Trees for Oil: Pipeline Grows from Canada to U.S.

By ANASTASIA SIELSKI, age 16

Tar sands in Canada's Alberta Boreal forests PHOTO:Flickr/NWFblogs
Tar sands in Canada’s Alberta Boreal forests PHOTO:Flickr/NWFblogs

The Keystone XL pipeline is a project developed by the oil company TransCanada to transport large amounts of oil from Canada to Texas. To be able to make the pipeline, TransCanada needs White House approval. However, thousands of environmental activists came together outside the White House to protest against the Keystone Pipeline in August and November of 2011.

The environmental activists oppose the Keystone XL pipeline because it would put people’s health at risk and worsen climate change. Since the pipeline would travel long distances, it could leak and pollute fresh water sources for over 2 million people. Also, to make the pipeline almost 10 million acres of Canada’s forest would have to be cut down, the equivalent of almost 7.5 million football fields. Nina Sielski, 11, believes that President Obama should reject the Keystone Pipeline.“If it is going to hurt more people that it is going to help out, then it should not be built.”

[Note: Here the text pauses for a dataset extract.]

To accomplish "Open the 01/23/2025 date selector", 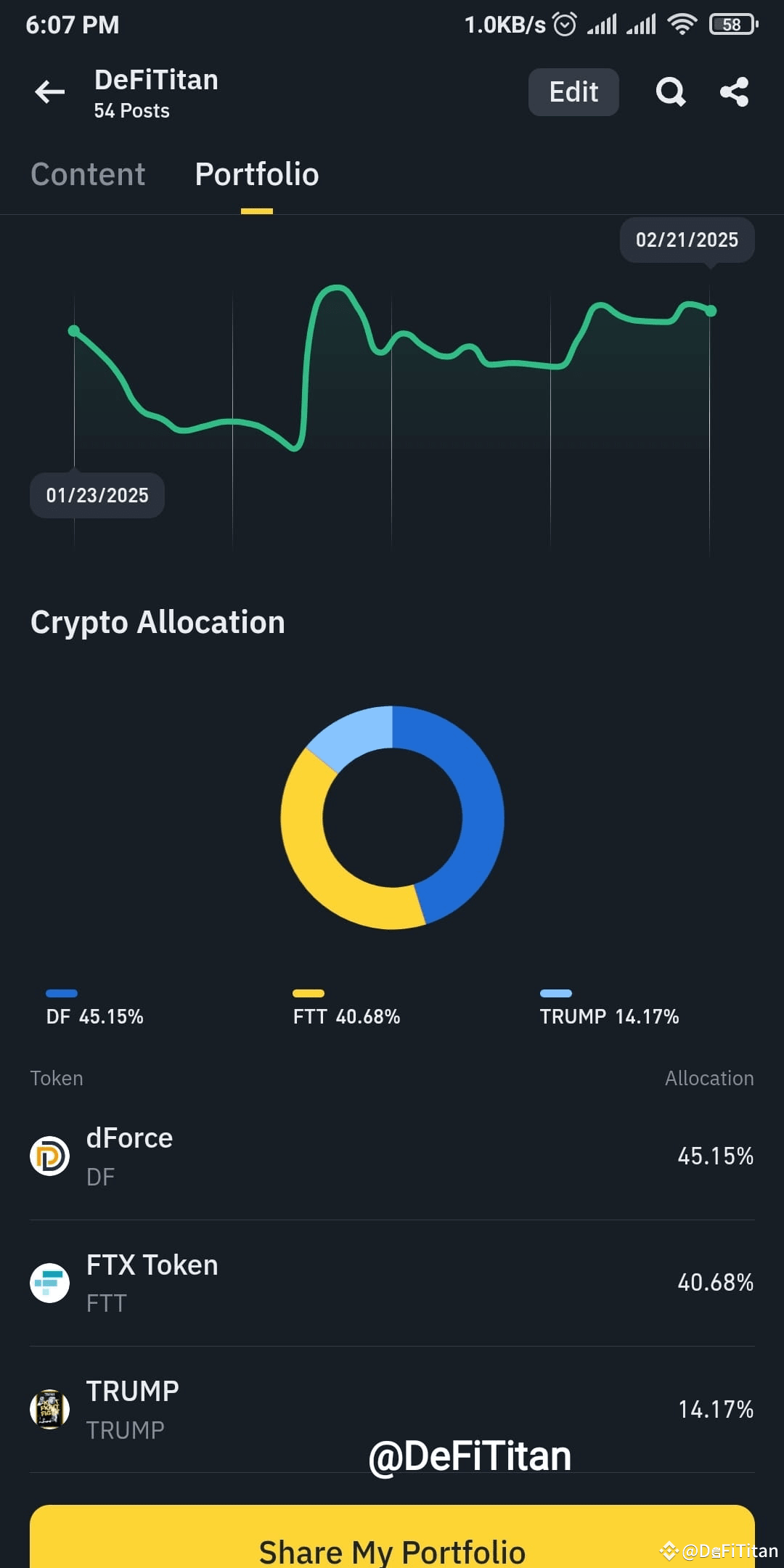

Sara Gutierrez, 12, disagrees, and thinks it should be built. She says that “The Keystone pipeline would make jobs for unemployed Americans.” TransCanada estimates that the pipeline would make 20,000 jobs, although that number continues to change. President Obama had originally rejected the Keystone pipeline in January 2012, then he agreed to allow TransCanada to build a section of the underground pipe in Cushing, Oklahoma to the Gulf of Mexico.

An alternative to oil would be sustainable sources of energy, such as wind energy. Wind energy is as effective as oil, can create as many jobs as the pipeline and it does not put our environment or health in danger.